Records to process:
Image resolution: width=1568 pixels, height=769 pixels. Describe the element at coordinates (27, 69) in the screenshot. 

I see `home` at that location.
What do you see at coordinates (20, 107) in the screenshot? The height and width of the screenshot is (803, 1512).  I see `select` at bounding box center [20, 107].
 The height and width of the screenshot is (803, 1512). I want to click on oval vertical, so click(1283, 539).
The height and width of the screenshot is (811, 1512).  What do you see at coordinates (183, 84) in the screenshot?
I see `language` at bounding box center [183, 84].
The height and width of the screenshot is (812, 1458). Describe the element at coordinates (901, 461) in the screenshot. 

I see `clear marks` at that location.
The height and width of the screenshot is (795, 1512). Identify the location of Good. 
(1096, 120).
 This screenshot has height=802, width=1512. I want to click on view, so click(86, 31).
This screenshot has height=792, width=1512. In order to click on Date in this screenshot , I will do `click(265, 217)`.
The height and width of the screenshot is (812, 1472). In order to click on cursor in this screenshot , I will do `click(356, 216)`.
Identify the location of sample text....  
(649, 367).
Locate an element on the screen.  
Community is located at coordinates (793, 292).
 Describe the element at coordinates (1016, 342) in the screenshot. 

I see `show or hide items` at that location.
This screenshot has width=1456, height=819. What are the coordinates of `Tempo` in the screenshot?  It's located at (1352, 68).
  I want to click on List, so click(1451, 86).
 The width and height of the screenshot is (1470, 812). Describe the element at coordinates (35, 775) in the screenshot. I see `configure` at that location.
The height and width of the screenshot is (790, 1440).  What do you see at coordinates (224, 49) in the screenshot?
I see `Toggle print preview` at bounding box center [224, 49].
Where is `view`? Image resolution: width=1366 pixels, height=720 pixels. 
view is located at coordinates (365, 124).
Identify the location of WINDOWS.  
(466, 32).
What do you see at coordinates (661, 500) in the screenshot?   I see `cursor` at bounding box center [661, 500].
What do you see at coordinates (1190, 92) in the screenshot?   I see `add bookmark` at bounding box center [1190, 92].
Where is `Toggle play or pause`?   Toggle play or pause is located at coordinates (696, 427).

Task to carry out:
Quote the items exactly, starting at the line that contains "This screenshot has height=792, width=1512." and ending at the last line of the items.

Final result:
This screenshot has height=792, width=1512. In order to click on Date in this screenshot , I will do `click(265, 217)`.
The height and width of the screenshot is (812, 1472). In order to click on cursor in this screenshot , I will do `click(356, 216)`.
Identify the location of sample text....  
(649, 367).
Locate an element on the screen.  
Community is located at coordinates (793, 292).
 Describe the element at coordinates (1016, 342) in the screenshot. 

I see `show or hide items` at that location.
This screenshot has width=1456, height=819. What are the coordinates of `Tempo` in the screenshot?  It's located at (1352, 68).
  I want to click on List, so click(1451, 86).
 The width and height of the screenshot is (1470, 812). Describe the element at coordinates (35, 775) in the screenshot. I see `configure` at that location.
The height and width of the screenshot is (790, 1440).  What do you see at coordinates (224, 49) in the screenshot?
I see `Toggle print preview` at bounding box center [224, 49].
Where is `view`? Image resolution: width=1366 pixels, height=720 pixels. 
view is located at coordinates (365, 124).
Identify the location of WINDOWS.  
(466, 32).
What do you see at coordinates (661, 500) in the screenshot?   I see `cursor` at bounding box center [661, 500].
What do you see at coordinates (1190, 92) in the screenshot?   I see `add bookmark` at bounding box center [1190, 92].
Where is `Toggle play or pause`?   Toggle play or pause is located at coordinates (696, 427).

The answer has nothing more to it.